I can't stand sand, personally. I think it's too fine, has zero nutrient content or CEC, and is a pain to keep clean. I also prefer black substrates, so I'd go with Eco. Even used, it's got more nutrients than sand. If you want to boost nutrient content, then you can always underlay it with peat or some of the other supplements like the new Ferka line GLA has now.


----------



## bradac56 (Feb 18, 2008)

That's going to come down the a personal choice as ether will work fine. The important part is all the rest, light/C02/ferts once those are 'non-limiting' as Tom Barr likes to say any of the good substrates will do the job so it comes down to the one you like to look at best.

- Brad


----------



## Philosophos (May 7, 2009)

Pool filter sand makes for a mess, offers no nutrients, and it'll probably hit anarobia at shallower depth if you try to put organic matter of any type underneath. Sand is nice for decoration, but otherwise I personally avoid it like the plague.

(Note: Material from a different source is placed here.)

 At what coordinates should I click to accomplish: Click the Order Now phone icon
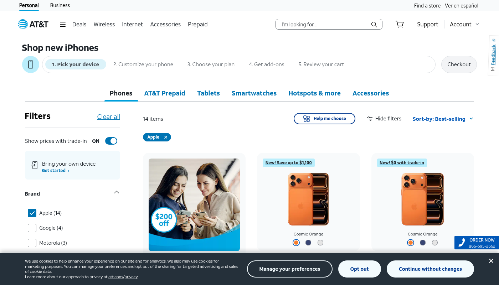coord(462,243)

Personally I'd go with the EC, maybe lay down some MS below if you don't plan on playing with the tank much. I've heard of people using eggcrate between MS and larger grained material to reduce intermixing. Either way, having good sediment if you've never tried it before will go farther than you'd think in terms of stability in plant health.

-Philosophos


----------



## jaidexl (Sep 18, 2006)

Pool filter sand is nothing like playsand, don't confuse the two, you're talking quite a few millimeters difference and it makes a big difference in compaction. Even then, I have swords busting out of tanks that have nothing but play sand (fine silica), and no ferts at all. I've had them grow like crazy in high tech tanks too, with Eco. It's all personal preference IMHO. Get some Malaysian Trumpet snails if you're worried about compaction. You can get nasty anearbobic spots in Eco too, over time. I'm guessing a third of Eco is finer than PFS, if not finer than play sand.


----------



## Philosophos (May 7, 2009)

I've seen pool filter sand, play sand, etc. I'd still rather use something larger if possible. It's all been used successfully, and plants in nature grow in worse conditions than we'd ever expose them to in our tanks.

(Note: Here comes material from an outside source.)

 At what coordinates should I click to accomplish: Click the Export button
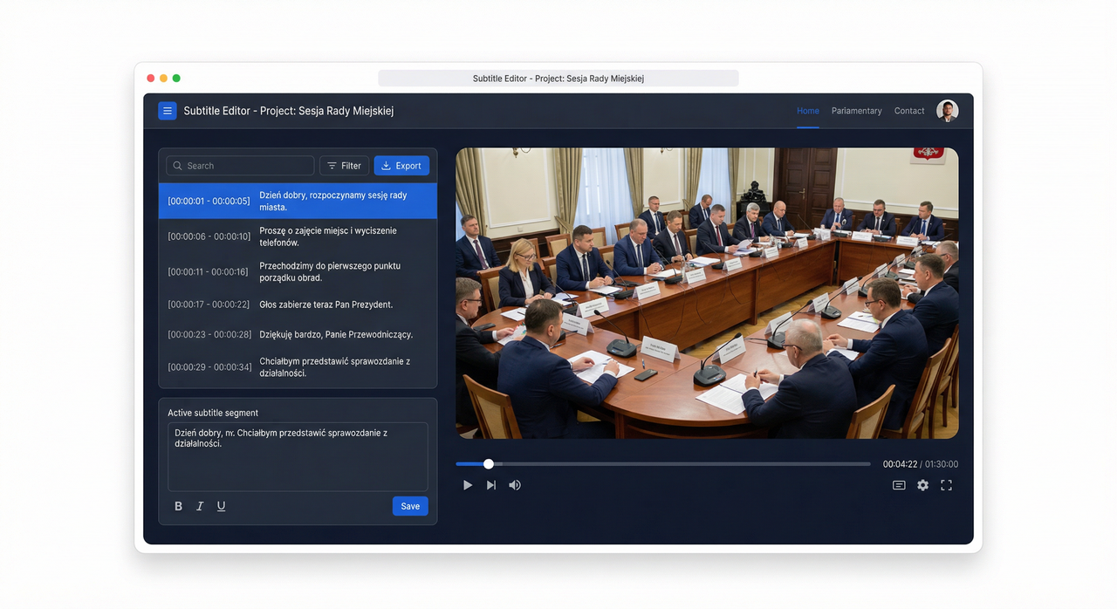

Still, there's a reason we use inert substrates or stable compounds rather than taking a chunk out of the river bottom. Right off the start I'll say that I avoid silica based sand because of how it irritates the gills of the fish after moving things around; quartz crystaline sand is not the same as the fine silica you'll find in clays that have been rounded off. I've even experimented with my own lungs for years working with stone; dust from fine clay sediment will leave you hacking up less phlegm and tasting less blood in your spit than quartz crystal. :icon_cool

Now getting into rooting, finer substrates with a lack of porosity aren't going to function well in terms of ionic exchange or behaving as microseives. There's less surface area, and less nutrient retension. A smaller grain size is also going to reduce flow throughout the upper parts of the substrate, which is not as desirable for initial planting since it reduces how fast oxygen will reach the chopped off stub you'll be planting. Requiring roots to supply more of their own oxygen isn't doing any favors to the plants rooting process. To my understanding, this is why people who grow bonsai trees look to clay with good drainage, which is exactly what ADA aquasoil is; akadama.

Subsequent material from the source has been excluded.